> [Stated task]
Reproduce each of the rows below verbatim, with no changes of any kind.
**** Extracted data
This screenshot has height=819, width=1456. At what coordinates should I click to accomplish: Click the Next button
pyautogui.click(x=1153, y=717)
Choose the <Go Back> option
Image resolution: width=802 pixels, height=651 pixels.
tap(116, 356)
********
> [Exercise response]
This screenshot has height=819, width=1456. At what coordinates should I click to accomplish: Click the Next button
pyautogui.click(x=1153, y=717)
Choose the <Go Back> option
Image resolution: width=802 pixels, height=651 pixels.
tap(116, 356)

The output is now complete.